### Description of the task
Reproduce verbatim everything in the trigonometry thread from "Prove that --(cosec-sec)(cot-tan)=(cosec+sec)(sec*cosec-2)" down to "answer this question.".
[Start of Selected extract]
Trigonometry> Prove that --(cosec-sec)(cot-tan)=(cosec+...

Prove that --(cosec-sec)(cot-tan)=(cosec+sec)(sec*cosec-2)
There is a theta after every trignometric term. I tried solving the lhs and rhs seperately but they were not coming out to be equal.
Please help me answer this question.
And also how does one go about proving such questions?
Thanks in advance

Jai Mahajan , 11 Years ago

Grade 12

1 Answers

Jitender Singh

Ans:
Hello Student,
Please find answer to your question below

$(cosec\theta -sec\theta )(cot\theta -tan\theta ) = (cosec\theta +sec\theta )(cosec\theta sec\theta -2)$
$LHS = (cosec\theta -sec\theta )(cot\theta -tan\theta )$
$LHS = (\frac{1}{sin\theta} -\frac{1}{cos\theta} )(\frac{cos\theta}{sin\theta} -\frac{sin\theta}{cos\theta})$
$LHS = (\frac{cos\theta-sin\theta}{sin\theta.cos\theta})(\frac{cos^{2}\theta-sin^{2}\theta}{sin\theta.cos\theta})$
$LHS = (\frac{cos\theta-sin\theta}{sin\theta.cos\theta})(\frac{(cos\theta-sin\theta)(cos\theta+sin\theta)}{sin\theta.cos\theta})$
$LHS = (\frac{(cos\theta-sin\theta)^{2}(cos\theta+sin\theta)}{sin^{2}\theta.cos^{2}\theta})$
$LHS = (\frac{(cos^{2}\theta+sin^{2}\theta-2cos\theta.sin\theta)(cos\theta+sin\theta)}{sin^{2}\theta.cos^{2}\theta})$
$LHS = \frac{(cos\theta+sin\theta)(1-2sin\theta.cos\theta)}{sin^{2}\theta.cos^{2}\theta}$
$RHS = (cosec\theta +sec\theta )(cosec\theta sec\theta -2)$
$RHS = (\frac{1}{sin\theta} +\frac{1}{cos\theta} )(\frac{1}{sin\theta}.\frac{1}{cos\theta} -2)$
$RHS = (\frac{sin\theta+cos\theta}{sin\theta.cos\theta})(\frac{1-2sin\theta.cos\theta}{sin\theta.cos\theta})$
$RHS = \frac{(cos\theta+sin\theta)(1-2sin\theta.cos\theta)}{sin^{2}\theta.cos^{2}\theta}$
$LHS = RHS$
Hence proved.

Last Activity: 11 Years ago
[End of Selected extract]
[Start of Source excerpt]
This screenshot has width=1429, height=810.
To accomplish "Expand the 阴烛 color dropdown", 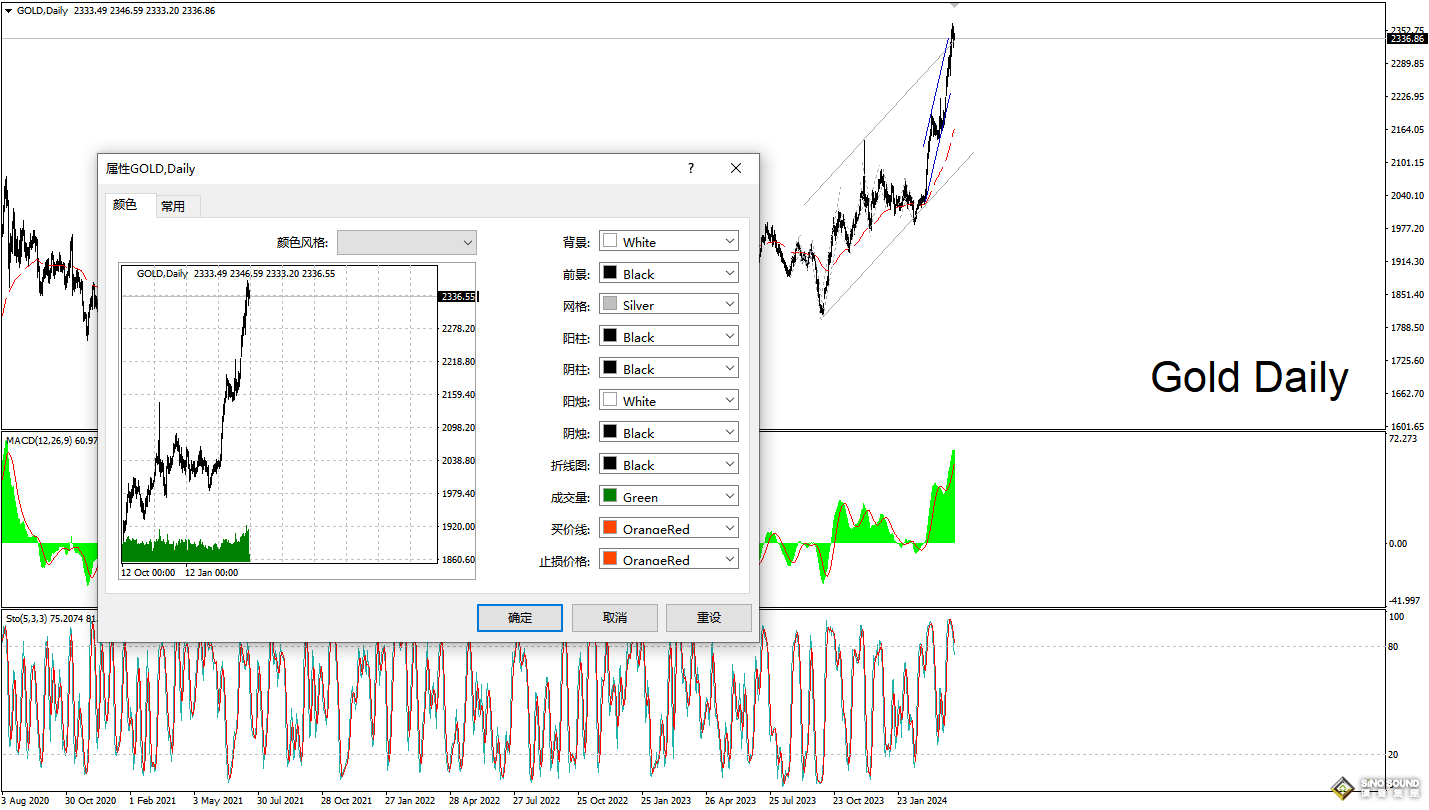I will [729, 432].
[End of Source excerpt]
### The completed task
Prove that --(cosec-sec)(cot-tan)=(cosec+sec)(sec*cosec-2)
There is a theta after every trignometric term. I tried solving the lhs and rhs seperately but they were not coming out to be equal.
Please help me answer this question.